• SOURCE PASSAGE:
►

There are several drug treatments that are currently being investigated for COVID-19. However, of all the studies I have seen so far, this one looks the most promising. In the study, UK-based Synairgen chose 101 hospital patients and randomly assigned them to get a placebo or a chemical called “interferon beta,” a protein that has antiviral properties and is naturally produced by the human body. Both the placebo and the protein were administered through inhalers so that they ended up in the lungs. Over the roughly two-month study, patients getting the protein were 79% less likely to develop severe symptoms that required a ventilator. Also, while three of the patients who received the placebo died, none of those who received the protein died.
The study seems well designed. For example, patient ages were very similar. The placebo group’s average age was 56.5 years, while the protein group’s average age was 57.8 years. The difference is very small, but note that it favors the placebo group. In other words, since the patients getting the placebo were younger, they were automatically a bit less at risk than the protein group. In addition, the average amount of time the patients exhibited COVID-19 symptoms before getting the treatment was very similar, 9.8 days for the placebo group and 9.6 days for the protein group.

◄

• DATA EXCERPTS:

►

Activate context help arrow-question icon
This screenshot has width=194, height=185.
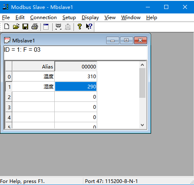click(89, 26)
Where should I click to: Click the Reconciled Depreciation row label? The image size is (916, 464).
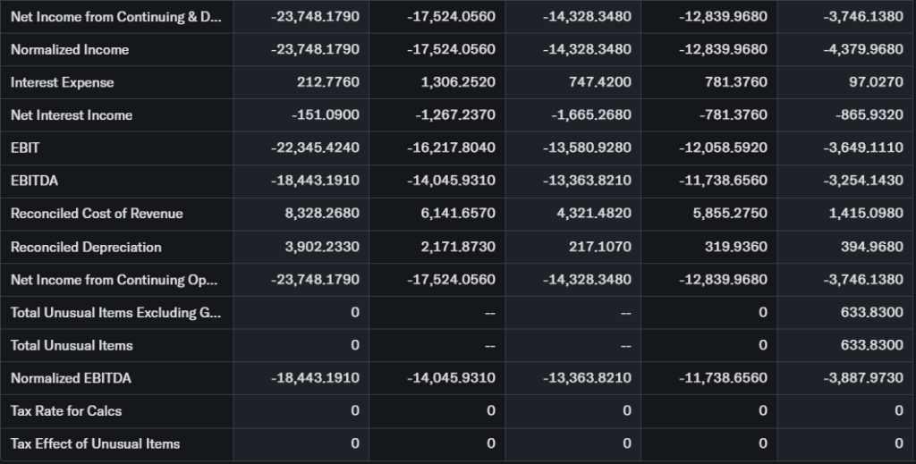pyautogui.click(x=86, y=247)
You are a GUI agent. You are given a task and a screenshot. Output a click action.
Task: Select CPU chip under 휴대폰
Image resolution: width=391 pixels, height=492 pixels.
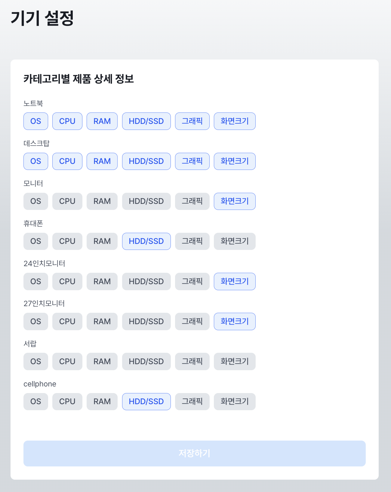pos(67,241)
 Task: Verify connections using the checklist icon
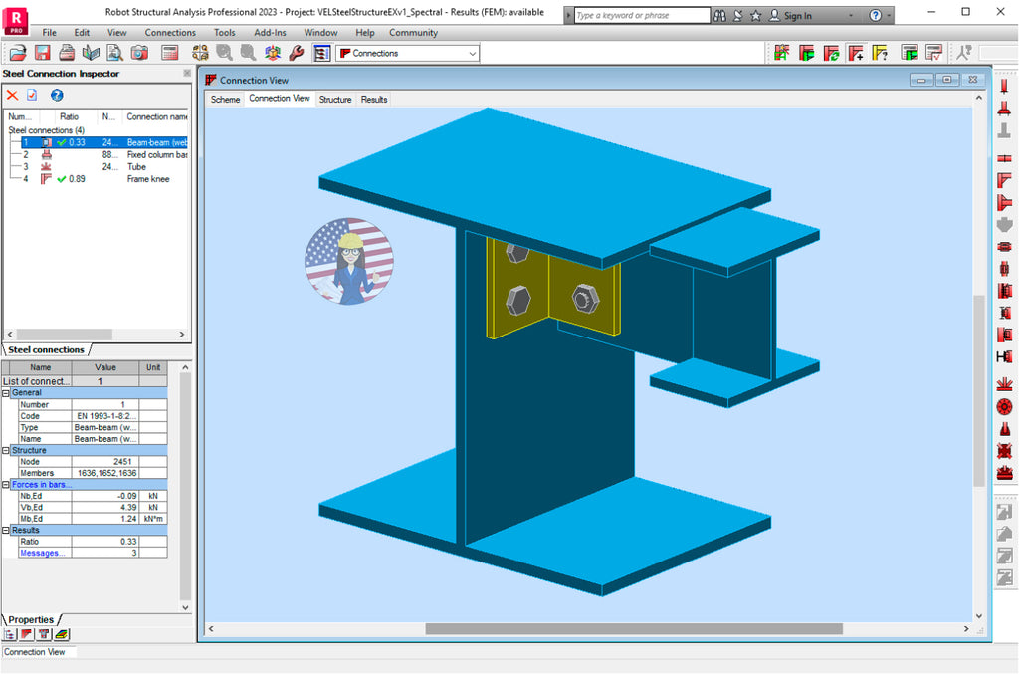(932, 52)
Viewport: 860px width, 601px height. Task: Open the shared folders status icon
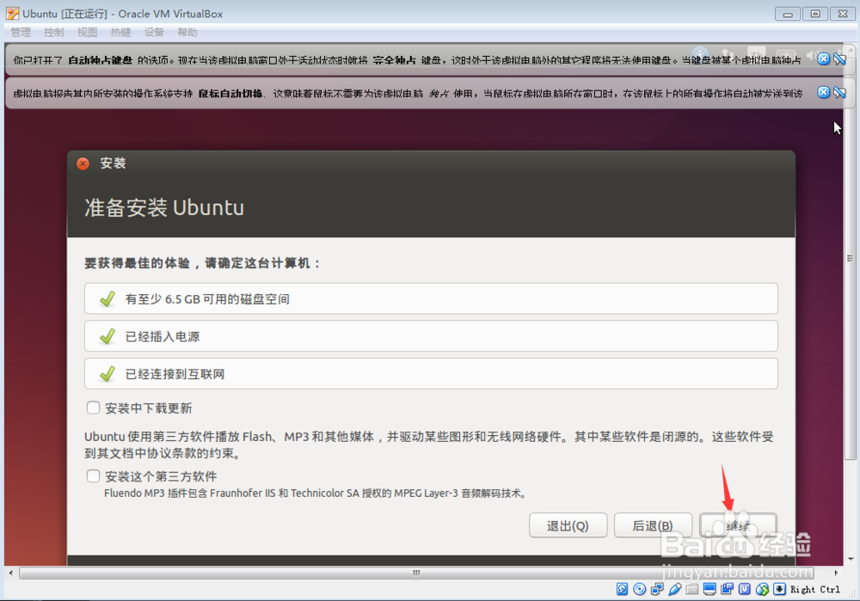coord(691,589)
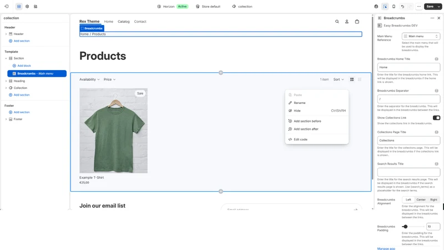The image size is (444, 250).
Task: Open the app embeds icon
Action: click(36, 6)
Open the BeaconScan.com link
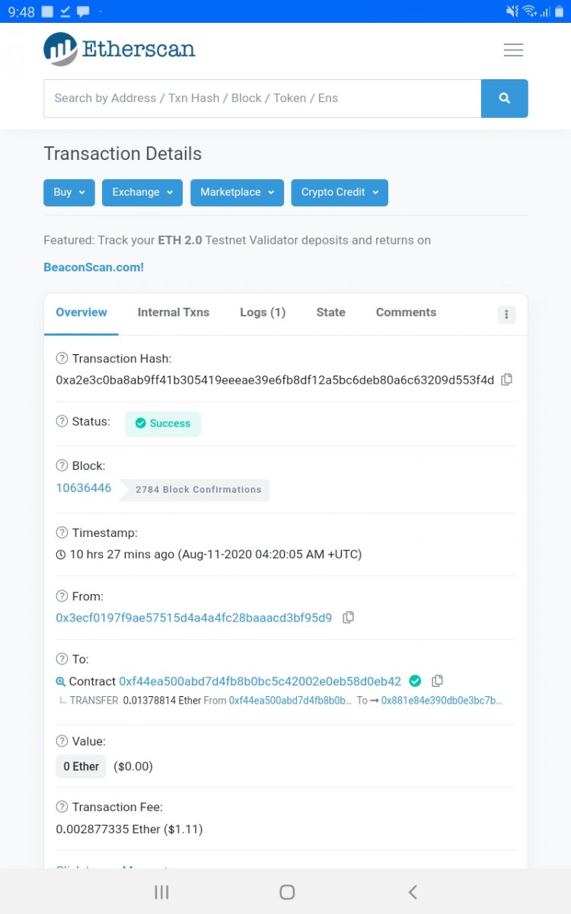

◄

• ASSIGNMENT A:
Reproduce, word for word, the stretch of the COVID-19 drug study passage from "There are several" through "the protein died.".
• ASSIGNMENT B:
Write what comes next in the passage about the interferon beta study for COVID-19, starting after its final sentence.

• WRITTEN RESPONSE A:
There are several drug treatments that are currently being investigated for COVID-19. However, of all the studies I have seen so far, this one looks the most promising. In the study, UK-based Synairgen chose 101 hospital patients and randomly assigned them to get a placebo or a chemical called “interferon beta,” a protein that has antiviral properties and is naturally produced by the human body. Both the placebo and the protein were administered through inhalers so that they ended up in the lungs. Over the roughly two-month study, patients getting the protein were 79% less likely to develop severe symptoms that required a ventilator. Also, while three of the patients who received the placebo died, none of those who received the protein died.

• WRITTEN RESPONSE B:
I do, however, see two potential problems. First, the number of patients in the study is small. As a result, they made a lot of other interesting observations, but they couldn’t determine whether those observations were the result of the protein or random chance. For example, the patients who received the protein were roughly twice as likely to recover within the two-month period than the ones who did not receive the protein. However, because the number of patients is so small, mathematics tells us it is possible that this result is caused by chance and not by a difference between the placebo and the protein.
The other problem, of course, is that this study was performed and reported by the pharmaceutical company that wants to produce and sell the drug. Initially, of course, this makes sense. Studies cost money, so the company that wants to make and sell the drug should spend the money to do the studies. However, before the drug can be approved for general use, there will need to be a larger study with independent analysis. I eagerly await that kind of study.